El operativo no pasó desapercibido. Desde las 4:30 de la mañana, pobladores de
Jasso —hoy llamada Ciudad Cooperativa Cruz Azul— reportaron presencia de
patrullas, unidades oficiales y personal armado. También hubo disparos.

De acuerdo con testimonios de habitantes, el poblado fue sitiado y los accesos
bloqueados. En el despliegue participaron elementos de la Guardia Nacional, la
Secretaría de Seguridad Pública de Hidalgo y policías municipales de Tula,
Atitalaquia y Tlaxcoapan. Sin embargo, hasta el momento no existe un reporte
oficial sobre personas lesionadas o fallecidas. Vecinos aseguran que hubo
heridos e incluso posibles decesos, pero ninguna autoridad de Hidalgo o del
Estado de México lo ha confirmado.
Las personas que se encontraban dentro de la planta fueron detenidas y
estarían bajo custodia de la Fiscalía mexiquense, que tampoco ha emitido un
informe detallado sobre el saldo del operativo.

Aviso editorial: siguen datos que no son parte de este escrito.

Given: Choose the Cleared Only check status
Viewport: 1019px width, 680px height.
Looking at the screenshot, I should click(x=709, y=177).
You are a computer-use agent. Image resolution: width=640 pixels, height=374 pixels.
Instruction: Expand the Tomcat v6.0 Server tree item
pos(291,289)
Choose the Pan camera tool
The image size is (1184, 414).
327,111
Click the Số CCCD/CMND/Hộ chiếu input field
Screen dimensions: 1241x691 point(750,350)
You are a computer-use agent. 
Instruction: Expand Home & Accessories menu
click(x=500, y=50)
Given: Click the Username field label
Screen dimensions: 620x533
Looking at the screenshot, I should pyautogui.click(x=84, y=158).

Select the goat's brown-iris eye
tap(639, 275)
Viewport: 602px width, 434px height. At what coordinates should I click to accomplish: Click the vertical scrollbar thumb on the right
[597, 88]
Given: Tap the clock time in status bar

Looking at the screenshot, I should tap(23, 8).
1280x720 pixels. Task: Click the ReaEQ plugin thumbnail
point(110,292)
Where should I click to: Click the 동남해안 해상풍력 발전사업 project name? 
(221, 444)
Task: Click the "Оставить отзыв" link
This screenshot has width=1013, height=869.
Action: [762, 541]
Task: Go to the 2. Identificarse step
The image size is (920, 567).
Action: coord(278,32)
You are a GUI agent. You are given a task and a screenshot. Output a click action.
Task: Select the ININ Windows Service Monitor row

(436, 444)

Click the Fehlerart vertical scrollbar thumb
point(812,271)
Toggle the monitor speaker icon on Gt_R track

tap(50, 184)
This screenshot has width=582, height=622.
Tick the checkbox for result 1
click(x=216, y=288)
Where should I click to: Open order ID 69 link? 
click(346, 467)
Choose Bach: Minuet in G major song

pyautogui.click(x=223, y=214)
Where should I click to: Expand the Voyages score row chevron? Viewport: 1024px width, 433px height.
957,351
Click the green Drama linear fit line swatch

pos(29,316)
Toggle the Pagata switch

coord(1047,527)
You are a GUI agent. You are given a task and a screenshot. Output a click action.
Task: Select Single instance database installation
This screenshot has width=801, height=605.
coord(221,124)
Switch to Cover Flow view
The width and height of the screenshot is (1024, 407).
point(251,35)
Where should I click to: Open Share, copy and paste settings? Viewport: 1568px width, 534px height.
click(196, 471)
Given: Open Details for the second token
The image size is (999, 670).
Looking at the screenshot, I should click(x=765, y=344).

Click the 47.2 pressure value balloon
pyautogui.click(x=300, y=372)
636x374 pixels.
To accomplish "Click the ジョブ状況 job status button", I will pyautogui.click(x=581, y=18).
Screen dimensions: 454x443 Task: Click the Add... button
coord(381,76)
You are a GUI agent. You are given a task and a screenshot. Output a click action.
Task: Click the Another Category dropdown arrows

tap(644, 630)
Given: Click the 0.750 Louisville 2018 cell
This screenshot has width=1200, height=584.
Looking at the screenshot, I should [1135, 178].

El trasfondo es una disputa interna que lleva años. La cooperativa está dividida
en dos grupos desde 2020, tras la salida de Guillermo “Billy” Álvarez. Por un
lado, el bloque encabezado por Víctor Manuel Velázquez Rangel; por el otro, el
grupo liderado por Federico Sarabia Pozo, detenido el pasado 31 de agosto por
la Fiscalía General de la República.
Hasta esta intervención, la facción de Sarabia mantenía la posesión del
inmueble. Sus integrantes acusan que el ingreso fue ilegal y violento, pues
aseguran contar con amparos que impedían la participación de fuerzas
federales y otras corporaciones.
La Procuraduría General de Justicia del Estado de Hidalgo informó que la
diligencia fue ejecutada por su homóloga del Estado de México “en acato a lo
ordenado por un juez”, y que las autoridades hidalguenses solo brindaron
seguridad perimetral. La policía estatal también señaló que actuó por
“requerimiento de apoyo”.
La planta permanece fuera de operación desde el 17 de agosto de 2022, cuando
se suspendió el suministro eléctrico. Antes del conflicto, tenía capacidad para
producir hasta 12 mil toneladas diarias de cemento.
La violencia no es nueva. En abril de 2022, un enfrentamiento entre ambos
grupos dejó ocho personas muertas. Desde entonces, la pugna ha alternado
entre tribunales y episodios de fuerza.
Una diligencia ministerial de restitución implica devolver la posesión de un
inmueble a quien un juez reconoce como legítimo titular. No es un cateo, sino la
ejecución de una resolución judicial. Sin embargo, en el caso de Cruz Azul, cada
intento de toma ha elevado la tensión social.
Hoy, la planta cambia nuevamente de manos.
Pero el conflicto, lejos de terminar, parece entrar en otro capítulo.